The AI Application Studio and Hosting platform of Hosting.com was released on March 25, 2026. The product is aimed at a specific and rising issue. In a few minutes, AI tools can serve to create functioning software, yet the vast majority of end users lack any sure method of deploying this code with security.
The platform was developed by the company based on three enterprise-level infrastructure providers, Cloudflare Enterprise (an internet security and content delivery network deployed by millions of businesses and organizations across the world), AMD EPYC server processors, and Nova by WebPros, a control panel and application management layer. Collectively, they constitute the technical backbone of what Hosting.com is motivating as a first-of-its-kind solution between AI code generation and code-ready deployment.
The Security Problem AI Coders Cannot Solve Themselves
The information that was quoted in the launch resources of the company states that 75% of leaders in research and development express security concerns related to AI-generated code. That number indicates a systems issue: the tools that facilitate software development at a faster pace, and allow it to be created by non-programmers, do not necessarily create software that can be safely used on the open internet.
The AI coding assistants that can be found within the features of popular development environments can generate functional code within a single session. The vast majority of individual developers, and all non-technical users developing with AI tools, do not have a clear way to go from a successful prototype to a production, publicly accessible deployment.
The platform of Hosting.com tries to bridge that gap by providing a security layer that comes as a package with each and every hosted application. It has a web application firewall (WAF, a security filter that removes malicious traffic before it gets to the application) and server-level protection, performance and resilience through a content delivery network (CDN), encrypted connections represented by SSL certificates, and transactional email. These modules are usual with the enterprise deployments, but have historically needed a specialist set up to assemble.
"The way people build software has fundamentally changed. AI coding tools have reached mainstream adoption, and we built this platform so that anyone, regardless of technical background, can go from idea to live application with the security and infrastructure that used to require an entire DevOps team", added Bryan Muthig, CEO of Hosting.com.
Two Workflows, Two Audiences
The site is designed to have two different user experiences, which the company identifies as Build and Launch.
The Build workflow takes users through Nova via WebPros, a combined AI-powered design and development studio where a user is able to design and generate applications without moving out of the hosting interface. Nova is the in-browser coding/scaffolding layer where users can describe what they wish to create, and it serves as an exchange to get an application back, deployable. The focus of this route is mostly on non-technical users and beginners in the entrepreneurial industry, with the idea to implement but not yet possess the technical knowledge to do so.

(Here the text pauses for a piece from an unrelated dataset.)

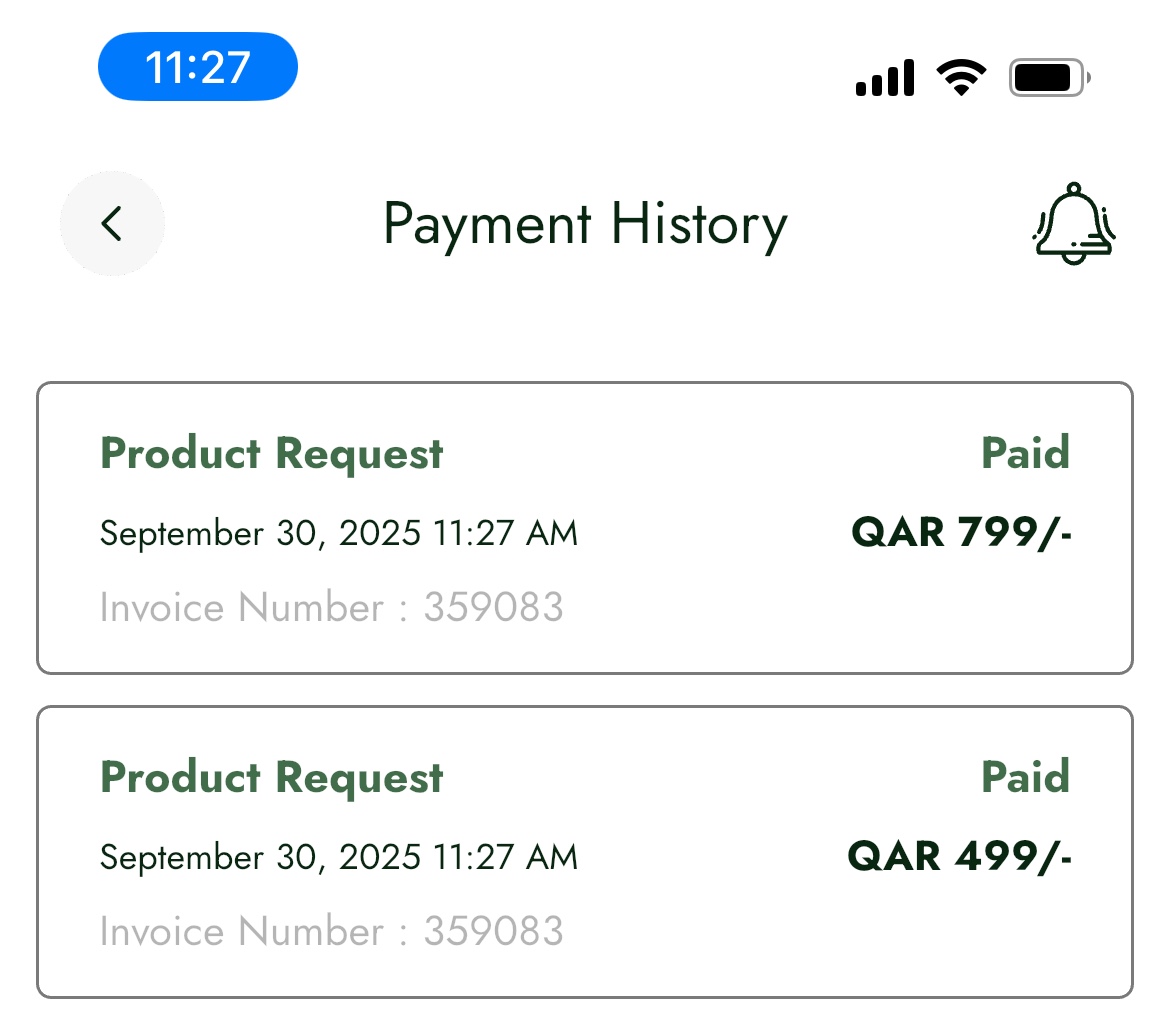Tap Paid status on the QAR 499 payment
This screenshot has width=1170, height=1012.
(1025, 778)
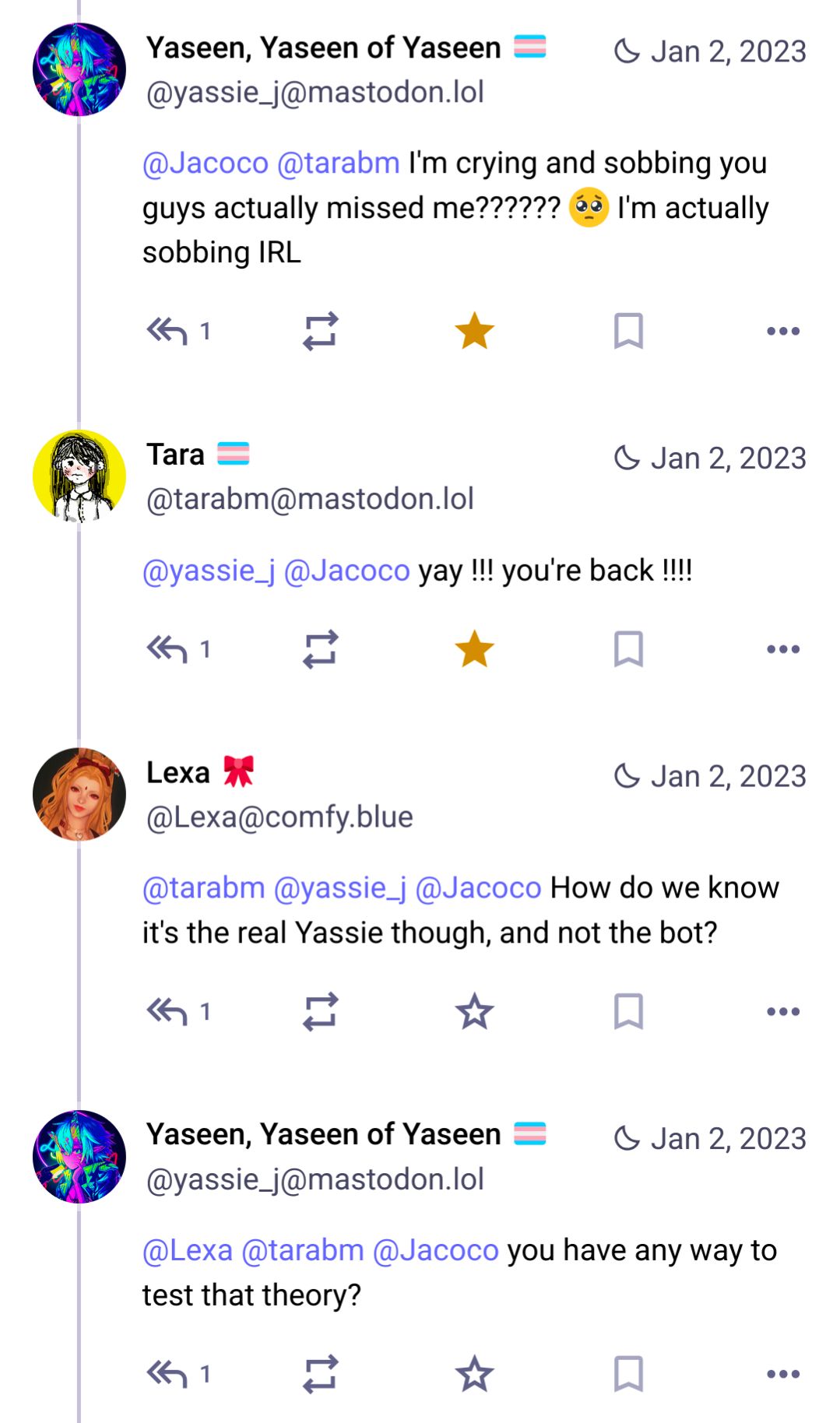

The Launch workflow has another user: the developer or small team that has already written code with an external AI tool like Cursor or GitHub Copilot, or another assistant, and requires an environment that automatically manages the security setup. Instead of adding servers manually and setting up firewalls and maintaining the renewal of their SSL, users in this workflow submit their existing code to the infrastructure of Hosting.com and, in exchange, are provided with a secure and live environment.
The distance is commercially significant. It makes Hosting.com not only a hosting company but also the intermediary between the AI-software explosion and the internet infrastructure that it needs to execute safely. The adoption of AI coding tools has become mainstream among developers worldwide, and an increasing portion of that output is being done by individuals who would not otherwise identify themselves as software engineers.
The Company behind the Platform
Hosting.com has not entered the web infrastructure market recently. The company is the new name of the rebranded heir to A2 Hosting, a Michigan-based web host which was established in 2001 and developed a reputation over more than twenty years of providing developer-friendly performance hosting. The strategic mandate was made more extensive with a new name, Hosting.com, which TechRadar had reported. Since redefining its business, the company has presented itself as a large global web hosting platform and boasted of tremendous growth.
The selection of the infrastructure partners to build the AI platform also demonstrates a calculated strategy to place the hosting market on the performance and security side. Cloudflare Enterprise offers protection at the network layer and content distribution on a global scale.
The underlying server fleet is based on AMD EPYC processors that are expected to be used widely in the high-density cloud and data center workloads that require memory bandwidth and a large number of cores. WebPros, also known as the parent company of Nova, provides control panel and hosting management software to companies that serve tens of millions of end users around the world.
The accessibility of creating code in AI tools has surpassed the equipment to safely implement the code. Hosting.com wagers that a security-bundled and already configured environment, to which a user can gain access regardless of their knowledge level of server administration, bridges a hole that even the AI coding tools themselves were not originally meant to fill.